Nous partons pour rejoindre la porte Sud, à l’arrivée il y avait déjà de nombreux véhicules et des ambulances. Sur l’une d’elles, je remarque un blessé sur son brancard attaché au toit du véhicule. Il y régnait un désordre épouvantable, tous les véhicules de plaçaient pour s’élancer dans les meilleures conditions au moment du départ.
Je n’ai pas la notion de l’heure à partir de ce moment.
On demande de laisser passer les démineurs.
Puis un commandement plusieurs fois reporté : laisser passer les Bren Carrier .
Je les vois distinctement passer à quelques dizaines de mètres.
Tout d’un coup, comme mu par une poussée, il y a un rush vers l’avant, des véhicules s’accrochent, nous, nous passons sans encombre.
Mais dès la sortie de la passe, c’est un feu d’enfer qui nous accueille. La réaction allemande est très violente. Je peux le juger par les tirs des armes automatiques à balles traçantes.
Nous avons traversé cette fournaise sans encombre.
Après un kilomètre, Causse le chauffeur arrête son véhicule pour enlever du fil barbelé qui s’était enroulé autour de l’arbre de transmission. Un homme s’approche de nous et s’écrie :
Aidez-moi, je suis blessé . Je descend du véhicule et le fait monter à coté de moi.
À la faible lueur, je m’aperçois que c’était un capitaine anglais et qu’il était blessé à l’oeil.
La nuit se fait de plus en plus noire, le Fordson redémarre, nous essuyons toujours des tirs d’armes automatiques.
Dans le lointain, on aperçoit les trois points lumineux, signe de ralliement.
À l’arrivée, Causse arrête de nouveau son véhicule pour enlever le reste du fil barbelé qui est accroché à la voiture.
J’en profite pour amener le capitaine anglais à une ambulance qui est là, tout prêt du signal.
Un soldat de la 1e compagnie du BIM, me dit le Sergent Jouane , est tué. J’ai les archives de la compagnie et aussi le drapeau du BIM .
Au petit matin, nous avons formé un petit convoi, la brume se dissipait tout doucement, tout était calme comme s’il ne s’était rien passé.
De chaque camion, nous nous lacions des Hurrah , On est saufs, on les a eu .
Un officier anglais debout sur son pick-up faisait un comptage rapide des hommes qui avaient pu sortir de Bir Hakeim.

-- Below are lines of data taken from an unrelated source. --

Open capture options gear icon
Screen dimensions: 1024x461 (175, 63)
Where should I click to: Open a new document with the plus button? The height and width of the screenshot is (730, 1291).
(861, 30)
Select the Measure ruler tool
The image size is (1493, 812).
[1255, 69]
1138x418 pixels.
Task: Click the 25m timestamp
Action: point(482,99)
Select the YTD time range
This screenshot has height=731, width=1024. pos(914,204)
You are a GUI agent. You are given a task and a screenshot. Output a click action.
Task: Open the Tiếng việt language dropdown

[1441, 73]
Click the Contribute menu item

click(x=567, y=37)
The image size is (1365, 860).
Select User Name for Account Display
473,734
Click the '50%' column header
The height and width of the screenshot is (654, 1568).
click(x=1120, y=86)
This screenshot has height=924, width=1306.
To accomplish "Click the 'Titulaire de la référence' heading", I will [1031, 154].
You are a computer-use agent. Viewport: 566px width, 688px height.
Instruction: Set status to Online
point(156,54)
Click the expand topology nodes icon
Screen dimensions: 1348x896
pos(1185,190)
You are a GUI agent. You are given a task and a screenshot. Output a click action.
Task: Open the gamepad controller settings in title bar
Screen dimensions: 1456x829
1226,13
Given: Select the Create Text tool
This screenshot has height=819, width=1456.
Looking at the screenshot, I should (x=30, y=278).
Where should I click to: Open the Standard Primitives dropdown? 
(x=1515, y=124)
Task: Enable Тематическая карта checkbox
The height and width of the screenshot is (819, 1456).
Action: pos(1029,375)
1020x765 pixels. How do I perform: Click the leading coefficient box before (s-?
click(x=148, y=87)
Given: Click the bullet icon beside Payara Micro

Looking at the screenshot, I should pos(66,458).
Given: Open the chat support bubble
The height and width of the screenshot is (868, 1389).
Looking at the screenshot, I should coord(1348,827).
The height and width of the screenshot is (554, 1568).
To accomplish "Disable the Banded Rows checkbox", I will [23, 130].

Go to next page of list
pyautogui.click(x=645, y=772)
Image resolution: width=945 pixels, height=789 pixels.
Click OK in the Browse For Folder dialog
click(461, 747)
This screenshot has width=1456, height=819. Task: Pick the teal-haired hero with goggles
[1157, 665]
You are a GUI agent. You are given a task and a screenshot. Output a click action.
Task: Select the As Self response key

Par la suite, nous avons recherché à nous regrouper par unité. On se retrouve tous. Le Capitaine Jacquin , les Lieutenant Duval, Bossard, Malfettes : Doye a été tué. Nous apprenons la mort du Commandant Savey et nous décomptons les manquants.
Tous les passagers du Fordson doivent un grand merci à Malfettes pour son sens de l’orientation et au chauffeur Causse.
Puis, par petites étapes, nous repartons vers l’arrière, heureux de nous être sortis de cette fournaise. On rapporte que devant la difficulté de franchir le barrage et avant que les Bren carriers de l’ Aspirant Bellec interviennent, le Général Koenig se désespère. Les Bren passent et tout le convoi suit.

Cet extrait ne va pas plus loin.